Encinitas Commission approves Z-style crusade at El Camino Real

A proposal to put a Z-style junction on El Camino Real linking Kohl’s mall with the CVS pharmacy area is now being addressed to the Encinitas City Council for approval.

The city of Mobility & amp; The Traffic Safety Commission gave it an enthusiastic thumb on Monday.

“I’m really excited about this project … I think this looks amazing,” Commission Vice President June Honsberger said during an online meeting, adding that there are benefits to both pedestrians and vehicles because of its proposed location.

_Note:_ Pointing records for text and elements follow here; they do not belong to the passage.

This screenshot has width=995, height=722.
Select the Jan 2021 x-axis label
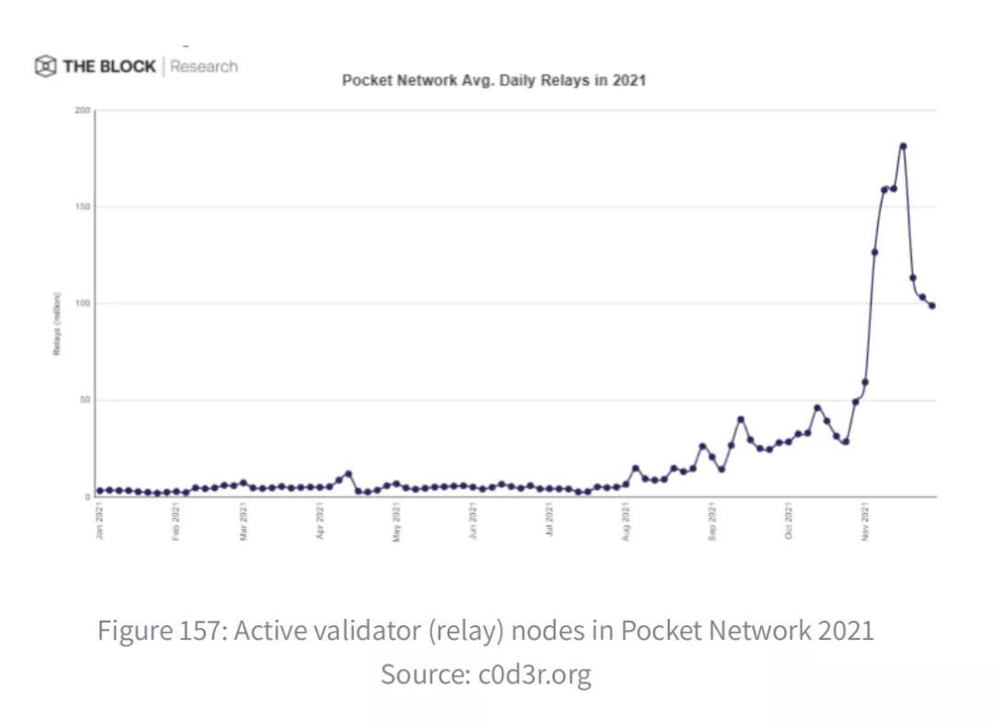(x=100, y=520)
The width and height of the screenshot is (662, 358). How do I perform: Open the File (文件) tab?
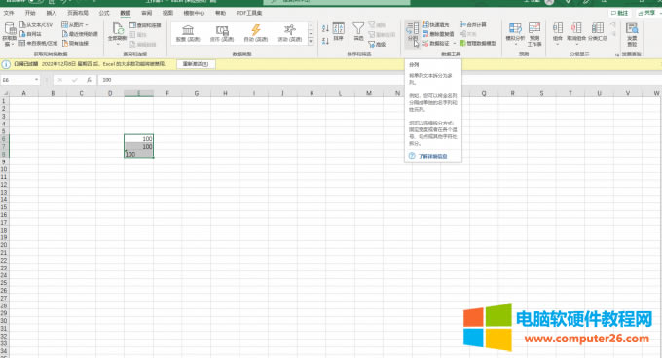point(9,13)
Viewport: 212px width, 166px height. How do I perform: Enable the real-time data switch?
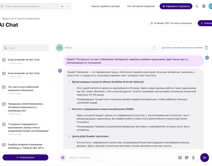(x=156, y=48)
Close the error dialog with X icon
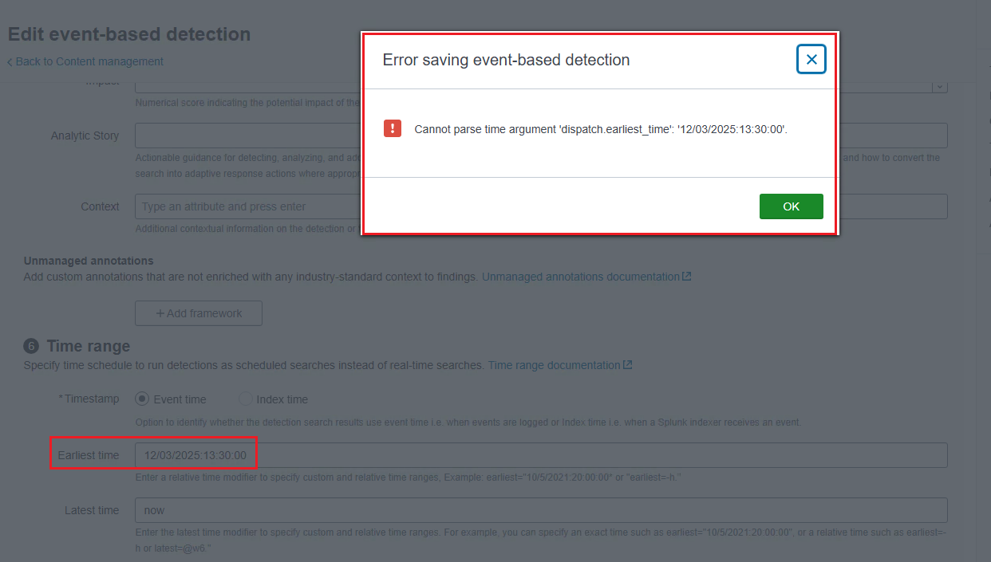 [x=811, y=60]
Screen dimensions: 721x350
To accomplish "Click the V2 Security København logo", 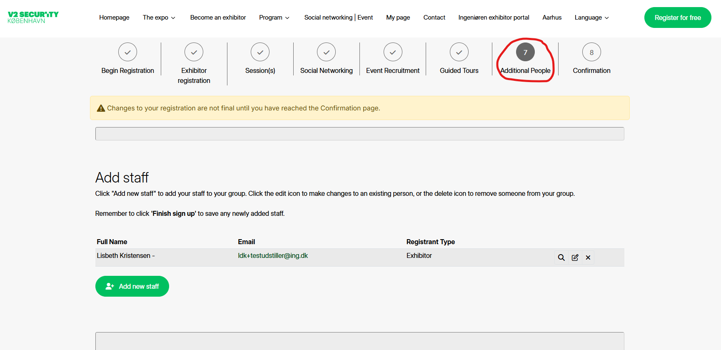I will coord(33,18).
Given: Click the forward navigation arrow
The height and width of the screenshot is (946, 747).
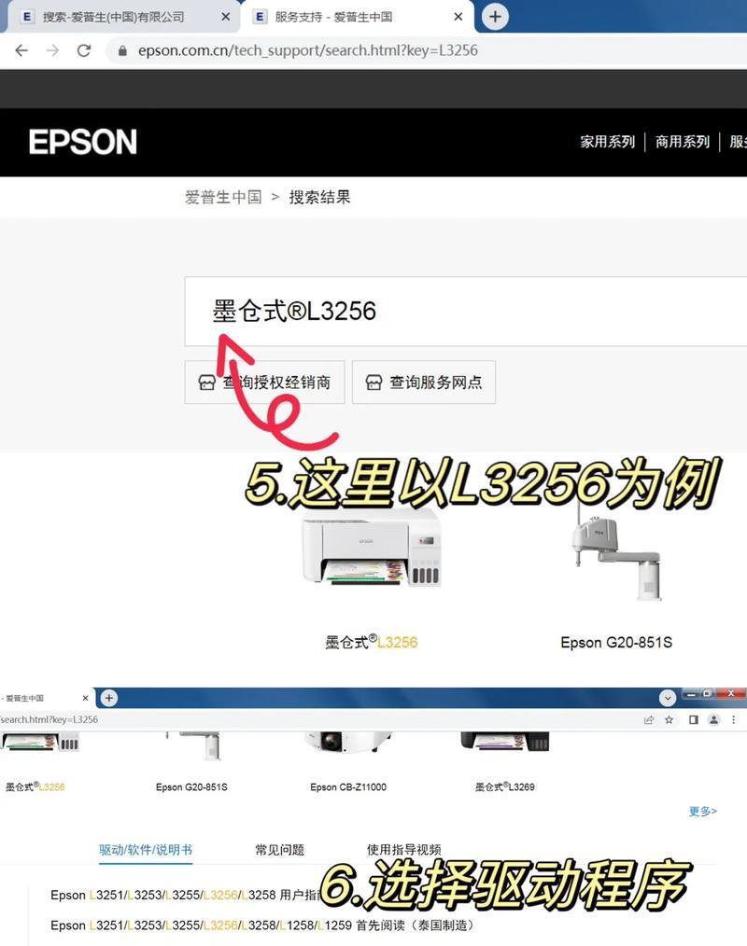Looking at the screenshot, I should click(x=52, y=50).
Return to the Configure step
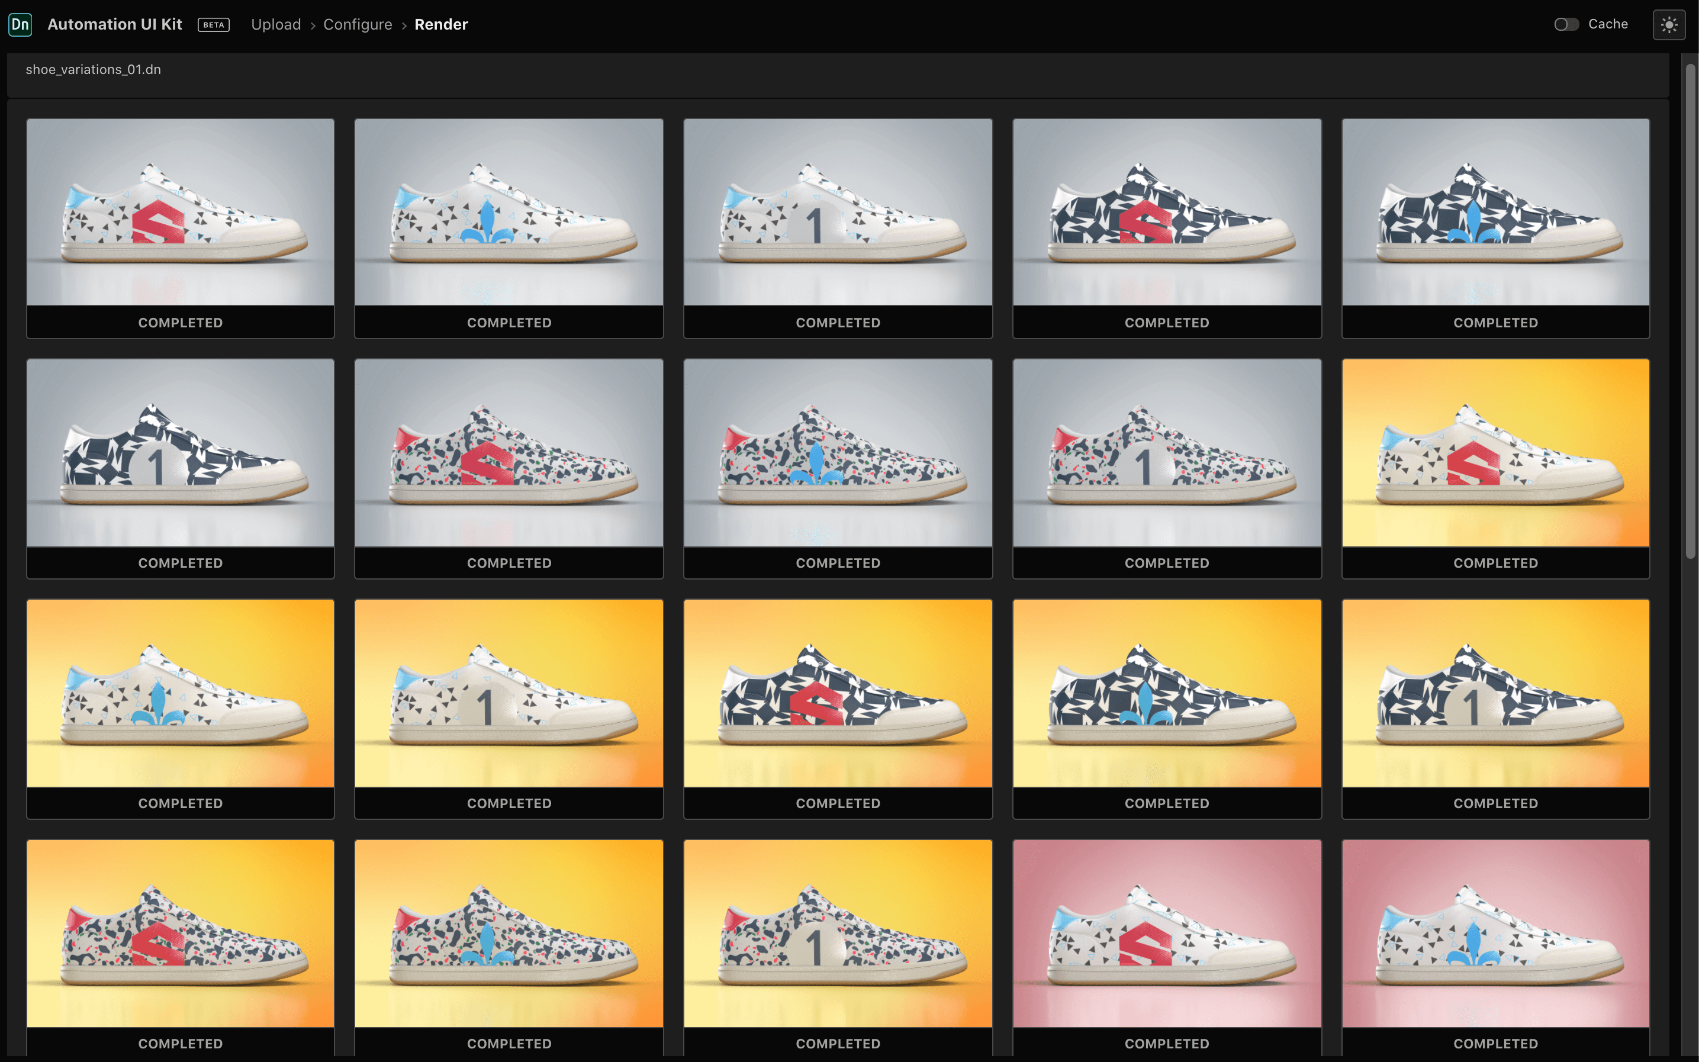 357,24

In a Z-shaped junction, the upper part of the Z-line crosses one section of a busy road – northbound traffic lanes on El Camino Real, for example – then there is a “rest area” in the central median, or what could be considered. the “middle” part of the Z. Then, pedestrians cross the other lanes at a slightly different point – lower part of the Z line – using a second junction. The design allows slower pedestrians to take a break in the middle of the road, rather than trying to speed across a six-lane road when a flashing road sign counts down the remaining seconds.

The one proposed for El Camino Real would link the Encinitas Marketplace shopping center, which is home to Kohl’s and Chick-fil-A, with the Encinitas Village Shopping Center, which houses a CVS pharmacy, Ralph’s grocery store, Trader Joe’s and several banks. It is an area where people often walk because the nearest signaled intersection is about 350 feet away, city traffic commissioners said.

City Traffic Engineer Abe Bandegan said the new signals would also include vehicle lanes left-turning arrows, making it easier for cars to enter the two malls, something Honsberger told him she would definitely like to use.

“I find making a left turn to one of those parking lots very difficult and dangerous,” she said.

Bandegan said he will soon present the Z junction to the City Council for approval and it is likely to appear on the council’s consensus calendar of items that are considered routine in nature. It should be an easy sale – 90 percent of the cost of the project will be covered by a state Department of Transportation grant, he said.

Construction is expected to last nine to 12 months and will include new traffic signposts, road midway improvements, and additional signs and strips.

While none of the public spoke about the matter on Monday, Bandegan said he has heard from some people who are worried about whether it will slow down vehicular traffic and increase congestion on El Camino Real. He said the timing of the Z junction signals will be coordinated with the existing nearby traffic signals at Via Molena to help reduce the impact.

Several traffic commissioners said they would like many more changes to El Camino Real to make it more friendly for pedestrians and bicycles, and Bandegan said they should proceed with caution because it is used by so many vehicles. About 30,000 travel the route a day, he said.